À Tervuren, où l’exposition permanente n’avait quasiment pas évolué depuis les années 1950, le musée rénové revendique désormais « un regard critique » sur ce passé, et l’histoire des objets collectés sous Léopold II, qui a régné sur la Belgique de 1865 à 1909 et a longtemps géré le Congo comme sa propriété privée. « On nous appelait souvent le dernier musée colonial au monde, donc on a voulu changer cela », a souligné le directeur général Guido Gryseels.
Résultat : certaines statues jugées caricaturales ou glorifiant trop les colons belges ont été remisées à l’écart, au sous-sol du musée. Et il est prévu, selon Guido Gryseels, d’expliquer pourquoi on ne les met plus à l’honneur.
« La restitution ne doit plus être un tabou »
Dans ce lot figure la statue effrayante de l’homme-léopard, popularisée par Hergé dans « Tintin au Congo », une image qui a été accusée de ridiculiser les Africains. Le musée a conservé ses millions de spécimens zoologiques, mais élargi ses horizons en ouvrant des salles dédiées aux paysages, aux minéraux ou aux langues et musiques d’Afrique.
Un travail de fond salué par la presse belge – Le Soir a vanté « une vision de l’Afrique débarrassée des démons du suprémacisme blanc » -, mais qui laisse un goût d’inachevé à certains. Un collectif d’associations d’afro-descendants réclame à l’État belge une commission d’experts pour déterminer la provenance exacte des objets ethnographiques (125 000 au total). Il accuse le musée et son équipe de chercheurs de ne pas s’engager suffisamment sur la voie de la restitution d’objets ayant pu être acquis et ramenés en Europe dans des conditions suspectes durant la période coloniale.
Ce débat, lancé il y a un an par le président français Emmanuel Macron, a connu un fort écho en Belgique, où vivent environ 250 000 personnes d’origine africaine, principalement congolaise.
« La restitution ne doit plus être un tabou », a déclaré samedi Alexander De Croo, posant toutefois un certain nombre de conditions en terme de conservation. « Il est clair que cela suppose de la part des autorités africaines une attitude respectueuse à l’égard de ce patrimoine artistique », et que les Africains puissent y avoir accès, a-t-il ajouté.
Le ministre belge de la Coopération a promis de financer « la numérisation de l’ensemble des archives rwandaises de la période coloniale » pour les mettre à disposition de Kigali, qualifiant ce geste de « première mondiale ».
A Tervuren, les collections sont majoritairement composées d’objets provenance de l’ex-Congo belge.
Et le président de la RDC Joseph Kabila a dit au journal belge Le Soir qu’il comptait officiellement demander des restitutions à la Belgique au printemps, à l’occasion de l’ouverture d’un musée dans la capitale congolaise.
« Zoos humains »
« Tervuren possède un grand nombre de documents, nos archives, que nous voudrions récupérer », a affirmé Joseph Kabila.
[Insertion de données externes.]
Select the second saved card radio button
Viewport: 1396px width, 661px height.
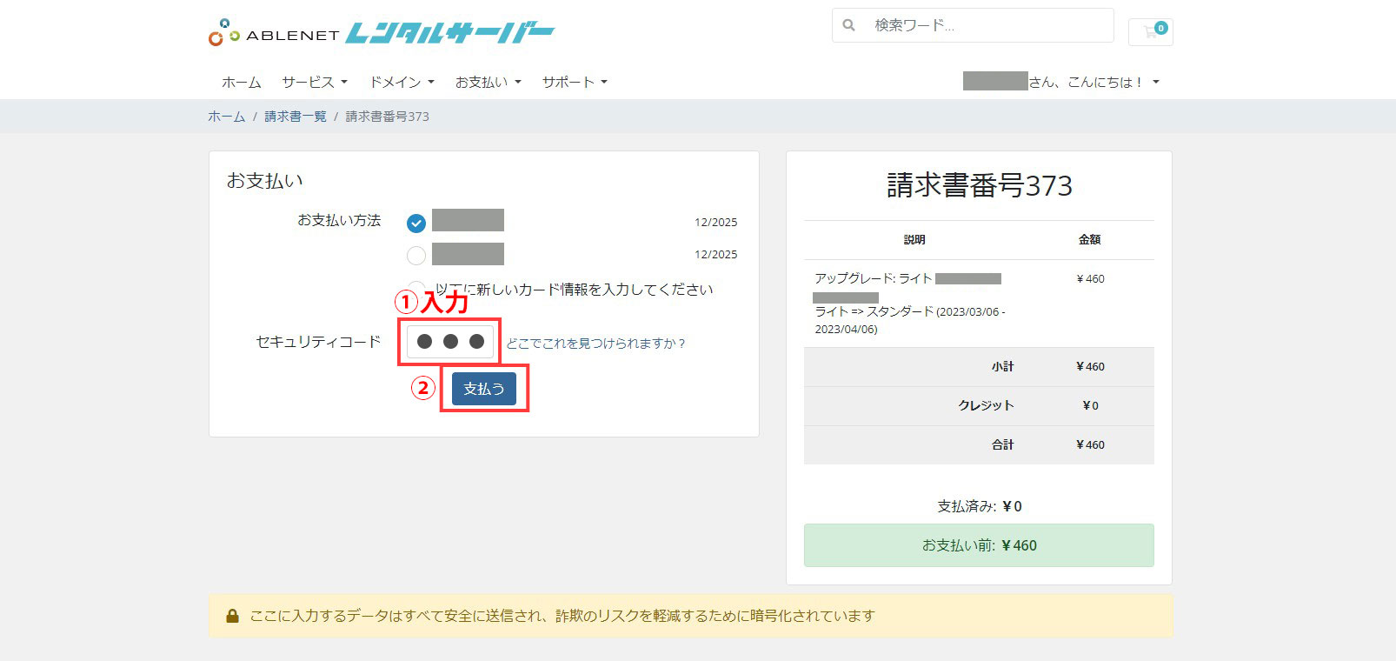coord(416,255)
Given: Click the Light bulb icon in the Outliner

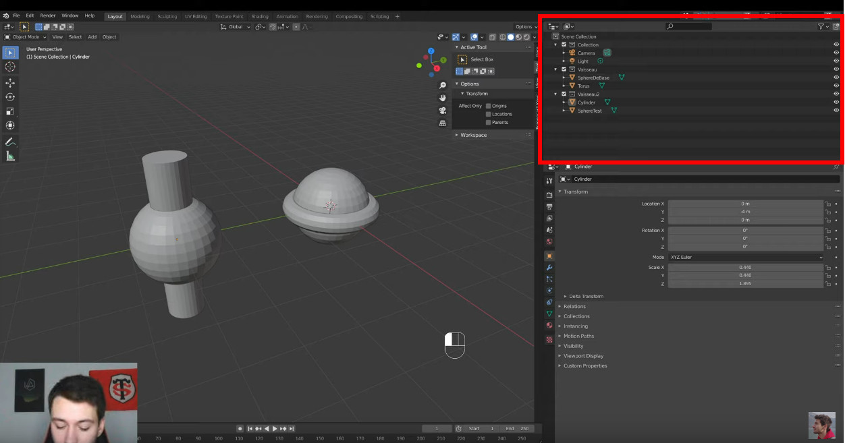Looking at the screenshot, I should [x=572, y=61].
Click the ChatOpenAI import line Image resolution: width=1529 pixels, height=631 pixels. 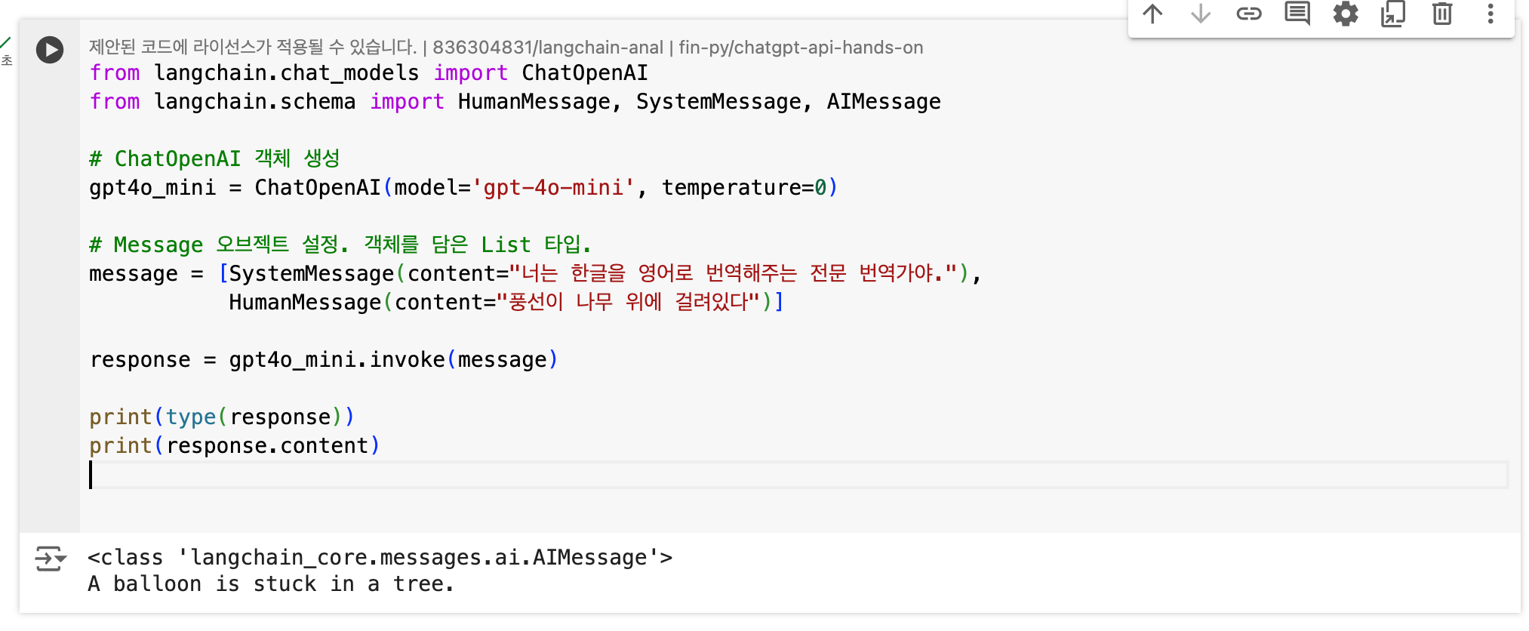pos(368,72)
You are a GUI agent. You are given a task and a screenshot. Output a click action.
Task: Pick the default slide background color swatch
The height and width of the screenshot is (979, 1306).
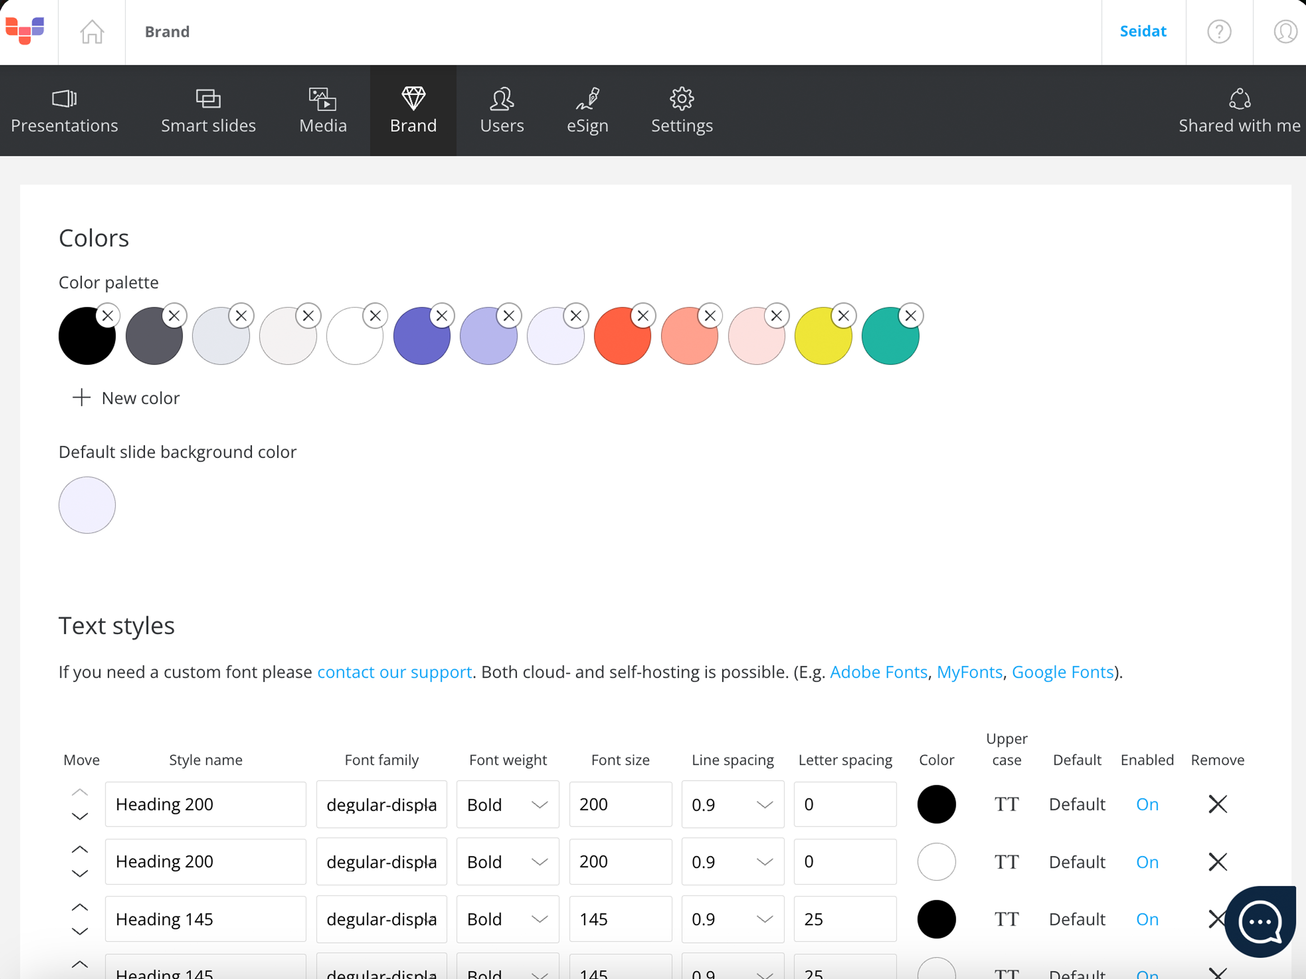[x=87, y=506]
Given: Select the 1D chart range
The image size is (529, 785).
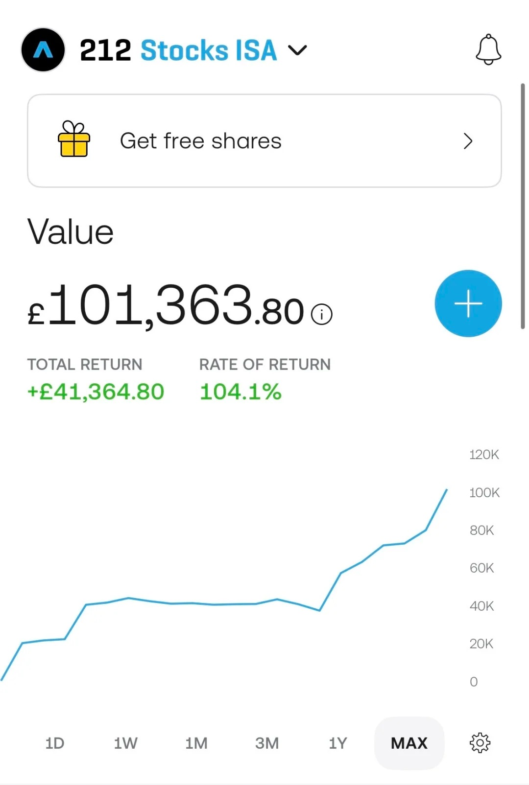Looking at the screenshot, I should tap(55, 743).
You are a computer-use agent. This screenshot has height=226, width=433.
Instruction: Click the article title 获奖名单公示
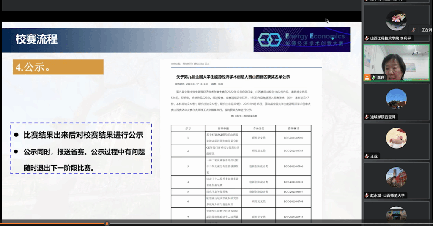click(x=233, y=77)
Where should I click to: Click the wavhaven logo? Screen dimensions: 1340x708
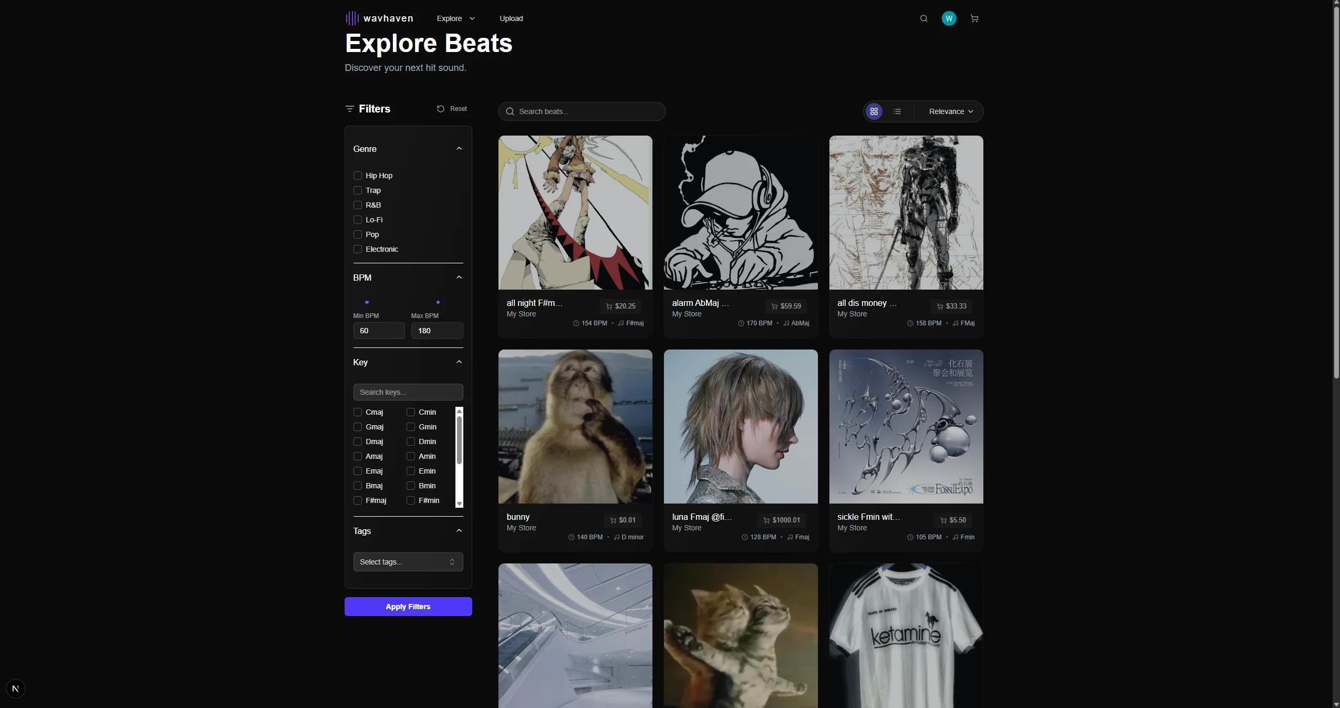pyautogui.click(x=379, y=18)
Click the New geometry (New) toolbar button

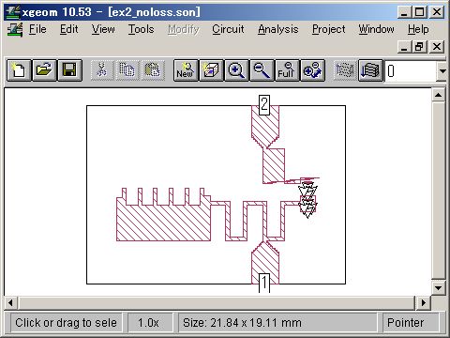(x=186, y=70)
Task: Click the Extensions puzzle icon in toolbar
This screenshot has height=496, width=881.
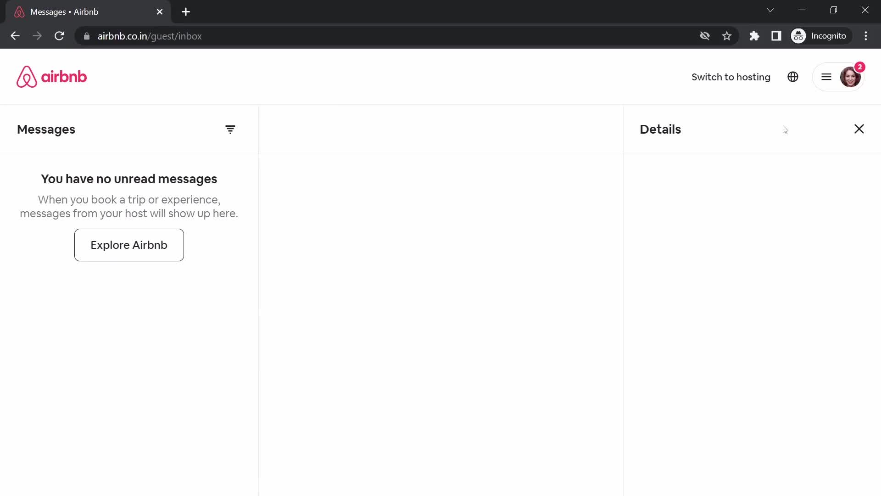Action: 754,36
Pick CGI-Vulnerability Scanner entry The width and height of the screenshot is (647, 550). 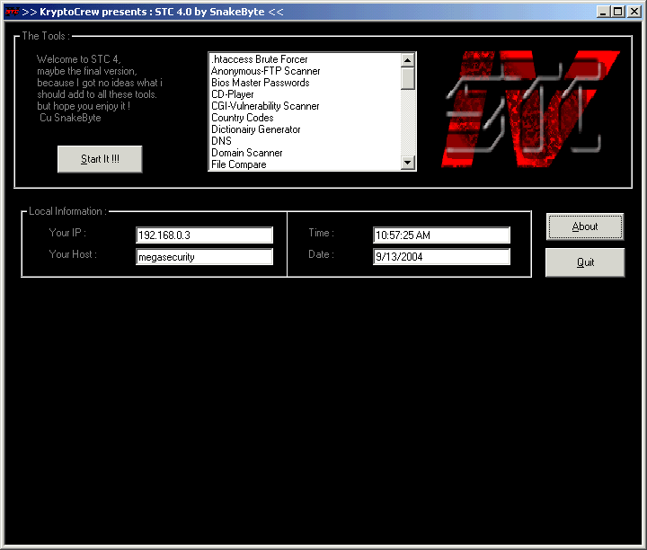point(265,106)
Une autre question fait polémique, celle de la mort de sept Congolais à l’occasion de l’exposition universelle à Bruxelles en 1897. Samedi à la mi-journée, plusieurs dizaines de personnes ont manifesté devant leurs sépultures à côté de l’église de Tervuren, à initiative de l’association Intal-Congo. Une affiche a été apposée sur le mur surplombant les tombes proclamant: « pour que leur mort nous rappelle à jamais une page noire de notre passé colonial », selon des images du rassemblement.
Pour l’exposition de 1897, le roi Léopold II avait souhaité reconstituer des villages congolais (désormais taxés de « zoos humains ») à Tervuren. Il avait fait venir spécialement quelque 270 Congolais. Parmi eux, trois femmes et quatre hommes étaient morts de froid ou de maladie.
C’est cette exposition temporaire sur les « colonies » qui avait ensuite donné naissance au musée du Congo belge, ouvert en 1910, l’ancêtre du musée de l’Afrique.